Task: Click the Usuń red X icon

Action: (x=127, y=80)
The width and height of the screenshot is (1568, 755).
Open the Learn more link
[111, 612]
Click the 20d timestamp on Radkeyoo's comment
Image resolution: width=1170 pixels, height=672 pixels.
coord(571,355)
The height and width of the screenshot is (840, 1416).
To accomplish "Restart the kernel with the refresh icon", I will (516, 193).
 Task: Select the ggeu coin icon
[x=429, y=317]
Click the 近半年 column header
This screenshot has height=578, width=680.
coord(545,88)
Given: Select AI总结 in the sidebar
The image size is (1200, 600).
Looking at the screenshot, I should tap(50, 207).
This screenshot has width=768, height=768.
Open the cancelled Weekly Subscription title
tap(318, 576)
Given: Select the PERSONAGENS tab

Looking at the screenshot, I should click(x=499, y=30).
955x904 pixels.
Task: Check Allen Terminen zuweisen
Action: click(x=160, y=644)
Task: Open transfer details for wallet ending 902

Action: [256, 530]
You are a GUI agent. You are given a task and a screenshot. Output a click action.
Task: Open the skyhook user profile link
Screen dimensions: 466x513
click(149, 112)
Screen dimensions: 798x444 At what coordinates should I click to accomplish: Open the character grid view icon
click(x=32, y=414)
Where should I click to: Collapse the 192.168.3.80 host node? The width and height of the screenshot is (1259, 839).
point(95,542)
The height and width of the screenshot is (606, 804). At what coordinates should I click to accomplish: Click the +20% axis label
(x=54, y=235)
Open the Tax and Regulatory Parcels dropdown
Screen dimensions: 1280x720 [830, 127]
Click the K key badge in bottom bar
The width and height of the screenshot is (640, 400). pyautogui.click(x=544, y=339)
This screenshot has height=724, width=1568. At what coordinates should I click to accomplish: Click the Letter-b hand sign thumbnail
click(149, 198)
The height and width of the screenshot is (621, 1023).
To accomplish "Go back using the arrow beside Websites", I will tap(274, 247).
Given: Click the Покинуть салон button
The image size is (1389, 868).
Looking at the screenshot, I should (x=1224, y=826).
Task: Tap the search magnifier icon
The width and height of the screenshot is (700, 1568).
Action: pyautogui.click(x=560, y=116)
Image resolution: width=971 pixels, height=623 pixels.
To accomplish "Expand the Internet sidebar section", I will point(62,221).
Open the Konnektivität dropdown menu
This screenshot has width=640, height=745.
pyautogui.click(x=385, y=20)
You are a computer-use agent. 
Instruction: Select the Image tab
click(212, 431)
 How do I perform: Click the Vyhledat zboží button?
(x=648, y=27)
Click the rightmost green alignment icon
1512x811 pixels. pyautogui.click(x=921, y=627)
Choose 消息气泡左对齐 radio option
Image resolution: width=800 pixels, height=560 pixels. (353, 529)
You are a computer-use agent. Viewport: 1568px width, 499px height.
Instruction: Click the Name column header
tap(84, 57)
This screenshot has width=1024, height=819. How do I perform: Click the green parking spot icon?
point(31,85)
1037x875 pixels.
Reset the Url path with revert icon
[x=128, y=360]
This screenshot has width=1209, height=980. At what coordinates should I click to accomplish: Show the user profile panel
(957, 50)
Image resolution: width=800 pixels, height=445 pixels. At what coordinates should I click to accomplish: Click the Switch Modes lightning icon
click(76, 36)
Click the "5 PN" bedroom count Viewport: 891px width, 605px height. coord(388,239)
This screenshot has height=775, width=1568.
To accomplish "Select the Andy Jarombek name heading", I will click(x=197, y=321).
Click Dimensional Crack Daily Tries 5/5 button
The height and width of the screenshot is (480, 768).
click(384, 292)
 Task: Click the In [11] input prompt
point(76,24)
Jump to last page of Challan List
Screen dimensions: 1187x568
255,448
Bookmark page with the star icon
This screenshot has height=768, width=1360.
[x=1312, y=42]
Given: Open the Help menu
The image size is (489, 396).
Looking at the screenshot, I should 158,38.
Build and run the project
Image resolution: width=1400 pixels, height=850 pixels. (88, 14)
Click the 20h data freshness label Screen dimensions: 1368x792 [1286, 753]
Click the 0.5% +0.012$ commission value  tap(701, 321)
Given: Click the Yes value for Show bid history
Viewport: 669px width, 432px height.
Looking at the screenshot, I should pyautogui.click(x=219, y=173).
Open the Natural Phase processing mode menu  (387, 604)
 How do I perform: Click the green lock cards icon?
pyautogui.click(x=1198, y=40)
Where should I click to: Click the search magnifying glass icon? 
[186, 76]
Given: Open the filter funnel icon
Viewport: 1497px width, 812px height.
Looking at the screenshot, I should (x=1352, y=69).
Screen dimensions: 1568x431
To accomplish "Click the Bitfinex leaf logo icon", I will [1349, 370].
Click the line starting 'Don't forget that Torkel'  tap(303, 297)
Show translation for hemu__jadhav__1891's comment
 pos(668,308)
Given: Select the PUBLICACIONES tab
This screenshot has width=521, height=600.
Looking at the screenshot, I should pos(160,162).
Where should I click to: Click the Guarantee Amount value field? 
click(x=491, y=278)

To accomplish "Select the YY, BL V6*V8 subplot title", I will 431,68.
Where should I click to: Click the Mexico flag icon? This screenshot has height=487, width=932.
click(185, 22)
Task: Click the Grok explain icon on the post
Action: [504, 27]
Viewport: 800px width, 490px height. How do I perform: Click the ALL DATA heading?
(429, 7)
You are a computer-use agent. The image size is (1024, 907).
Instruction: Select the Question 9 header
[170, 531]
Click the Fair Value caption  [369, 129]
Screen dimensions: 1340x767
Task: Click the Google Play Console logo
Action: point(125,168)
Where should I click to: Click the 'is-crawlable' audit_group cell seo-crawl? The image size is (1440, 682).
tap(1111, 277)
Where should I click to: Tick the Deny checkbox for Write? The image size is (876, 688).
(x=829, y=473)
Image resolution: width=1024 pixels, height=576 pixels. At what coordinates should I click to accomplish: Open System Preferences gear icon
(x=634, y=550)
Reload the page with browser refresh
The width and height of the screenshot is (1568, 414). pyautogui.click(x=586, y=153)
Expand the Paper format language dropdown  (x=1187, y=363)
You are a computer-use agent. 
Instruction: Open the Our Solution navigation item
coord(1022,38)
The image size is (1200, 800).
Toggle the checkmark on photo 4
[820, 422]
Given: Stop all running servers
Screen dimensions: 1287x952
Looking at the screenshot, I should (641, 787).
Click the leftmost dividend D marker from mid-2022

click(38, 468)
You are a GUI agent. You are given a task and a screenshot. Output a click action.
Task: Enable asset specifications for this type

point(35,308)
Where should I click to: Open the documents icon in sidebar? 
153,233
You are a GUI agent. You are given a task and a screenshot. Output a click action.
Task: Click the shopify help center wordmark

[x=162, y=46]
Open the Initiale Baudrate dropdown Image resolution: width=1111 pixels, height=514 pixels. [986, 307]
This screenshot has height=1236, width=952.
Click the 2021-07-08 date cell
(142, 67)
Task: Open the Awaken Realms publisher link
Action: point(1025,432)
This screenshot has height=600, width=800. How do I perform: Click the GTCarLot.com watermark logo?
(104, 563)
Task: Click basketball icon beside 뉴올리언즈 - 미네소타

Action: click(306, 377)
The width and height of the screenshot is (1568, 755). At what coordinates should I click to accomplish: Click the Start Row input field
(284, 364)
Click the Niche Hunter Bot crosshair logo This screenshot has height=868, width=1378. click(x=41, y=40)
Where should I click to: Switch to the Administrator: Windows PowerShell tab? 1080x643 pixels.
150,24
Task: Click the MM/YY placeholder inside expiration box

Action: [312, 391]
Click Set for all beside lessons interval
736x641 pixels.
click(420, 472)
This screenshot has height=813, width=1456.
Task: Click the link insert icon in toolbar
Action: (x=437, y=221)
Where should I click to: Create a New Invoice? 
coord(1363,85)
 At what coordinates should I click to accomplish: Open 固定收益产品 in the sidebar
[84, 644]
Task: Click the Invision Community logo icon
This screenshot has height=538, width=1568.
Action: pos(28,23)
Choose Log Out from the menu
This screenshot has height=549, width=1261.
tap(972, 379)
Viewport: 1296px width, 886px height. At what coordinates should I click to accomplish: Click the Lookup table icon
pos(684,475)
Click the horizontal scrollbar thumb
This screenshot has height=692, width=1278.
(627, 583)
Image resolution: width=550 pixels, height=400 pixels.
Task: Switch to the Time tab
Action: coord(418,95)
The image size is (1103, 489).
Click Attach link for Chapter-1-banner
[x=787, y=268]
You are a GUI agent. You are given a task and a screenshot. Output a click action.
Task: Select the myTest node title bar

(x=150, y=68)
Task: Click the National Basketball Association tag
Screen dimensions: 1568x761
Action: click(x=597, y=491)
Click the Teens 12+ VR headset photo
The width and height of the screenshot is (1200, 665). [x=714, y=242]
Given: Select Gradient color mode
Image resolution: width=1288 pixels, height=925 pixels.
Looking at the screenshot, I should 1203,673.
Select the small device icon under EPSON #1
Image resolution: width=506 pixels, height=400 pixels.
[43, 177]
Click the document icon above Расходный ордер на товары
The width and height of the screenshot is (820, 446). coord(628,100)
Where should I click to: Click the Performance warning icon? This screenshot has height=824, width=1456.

·····

▸ Task prompt
With the line holding "Instruction: Click the Name column header" as the first and the line holding "This screenshot has height=775, width=1568." as the last, please transcribe exactly the lines of the material above in that range and nothing else.

▸ Result
Instruction: Click the Name column header
tap(84, 57)
This screenshot has width=1024, height=819. How do I perform: Click the green parking spot icon?
point(31,85)
1037x875 pixels.
Reset the Url path with revert icon
[x=128, y=360]
This screenshot has width=1209, height=980. At what coordinates should I click to accomplish: Show the user profile panel
(957, 50)
Image resolution: width=800 pixels, height=445 pixels. At what coordinates should I click to accomplish: Click the Switch Modes lightning icon
click(76, 36)
Click the "5 PN" bedroom count Viewport: 891px width, 605px height. coord(388,239)
This screenshot has height=775, width=1568.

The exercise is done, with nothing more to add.